83 minutes (15) 2007
widescreen ratio 16:9
Revolver DVD Region 2 retail

RATING: 3/10
reviewed by James A. Stewart
In February this year I had the (dubious) pleasure of reviewing a film called Dead Mary - it rated a whopping 3/10. The main issues with it were the lack of originality, wooden acting and awful plot. For July, five months on, one of the offerings I had for review is the Michael Feifer directed slasher-by-numbers flick, The Graveyard. Generally, I'll try and do 500 or so words for a DVD review, and for The Graveyard it is necessary that I plagiarise my own review of Dead Mary. Aside from little differences in the plot itself, the overriding weaknesses of February's offering are to the fore in The Graveyard.

The plot is abominable. The story is set five years after the tragic death of Eric (Mark Salling) who impaled himself on some shoddy ironwork at a cemetery after being the victim of a practical joke by Bobby, played by the awful Patrick Scott Lewis. The joke consisted of Bobby guising himself up as a masked killer then giving Eric a fright. Bobby was jailed for manslaughter for his part in Eric's death. I'm not a lawyer, but manslaughter seems a touch tenuous here. I digress; when Bobby finishes his sentence, his friends, some of whom were there on the night when Eric died, decide to have a party and go to a camp to celebrate the reunion.

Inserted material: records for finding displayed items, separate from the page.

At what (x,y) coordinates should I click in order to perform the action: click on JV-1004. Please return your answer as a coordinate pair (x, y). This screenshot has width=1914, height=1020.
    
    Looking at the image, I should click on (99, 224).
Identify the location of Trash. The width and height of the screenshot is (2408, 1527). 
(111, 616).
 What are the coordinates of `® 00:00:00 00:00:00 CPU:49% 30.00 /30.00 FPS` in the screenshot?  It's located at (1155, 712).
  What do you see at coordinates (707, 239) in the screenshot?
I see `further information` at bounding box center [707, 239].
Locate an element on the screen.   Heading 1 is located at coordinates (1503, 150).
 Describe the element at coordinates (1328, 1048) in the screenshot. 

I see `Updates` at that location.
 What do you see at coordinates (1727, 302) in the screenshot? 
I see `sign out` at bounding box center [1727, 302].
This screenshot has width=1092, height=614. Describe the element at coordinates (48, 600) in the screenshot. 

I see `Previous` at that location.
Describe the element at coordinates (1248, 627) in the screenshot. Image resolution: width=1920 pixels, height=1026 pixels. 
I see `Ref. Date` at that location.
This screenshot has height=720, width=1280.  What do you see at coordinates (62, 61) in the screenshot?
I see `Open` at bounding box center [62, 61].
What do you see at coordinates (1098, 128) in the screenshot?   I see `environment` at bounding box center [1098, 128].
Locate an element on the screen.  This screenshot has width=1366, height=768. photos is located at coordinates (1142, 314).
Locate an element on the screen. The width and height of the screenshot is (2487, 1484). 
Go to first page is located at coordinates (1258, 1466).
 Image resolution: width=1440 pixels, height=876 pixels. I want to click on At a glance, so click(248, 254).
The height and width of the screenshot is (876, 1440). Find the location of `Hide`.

What do you know? The camp just happens to be next to Placid Pines cemetery, and, you guessed it, that just happened to be the place where Eric died. I am sure Bobby was delighted to get the opportunity for a party near to where an accident happened that he was a key part in, and which in effect cost him five years of his life. And no, it wasn't 1st April.

In keeping with rather disingenuous flow of the plot, a masked killer comes to wreak revenge on the gang. Cue Friday The 13th cemetery edition. Now you may think this an easy criticism to make, but when the writers have the audacity to put a reference to Jason in their dialogue they are to be shot at. The characterisations are pretty bland too, with the usual gaggle of high school Americans in on the act. The good guy, the hick sheriff, the boring nice girl, the girls with ample bosoms, the guy with an axe to grind (literally)... and, best of all, the killer who has no need to run and has a telepathic ability to find people hidden in tombs in the dark.

You've probably guessed by now, The Graveyard didn't really float my boat. It is best described as churn in the genre. There will be the odd fan of the slasher-flick scene who would enjoy this film, the killing is gruesome enough at times, the unnecessarily elongated nude scenes will work for those who are easily distracted from the fact there is not actually anything, and I mean anything, original about this film.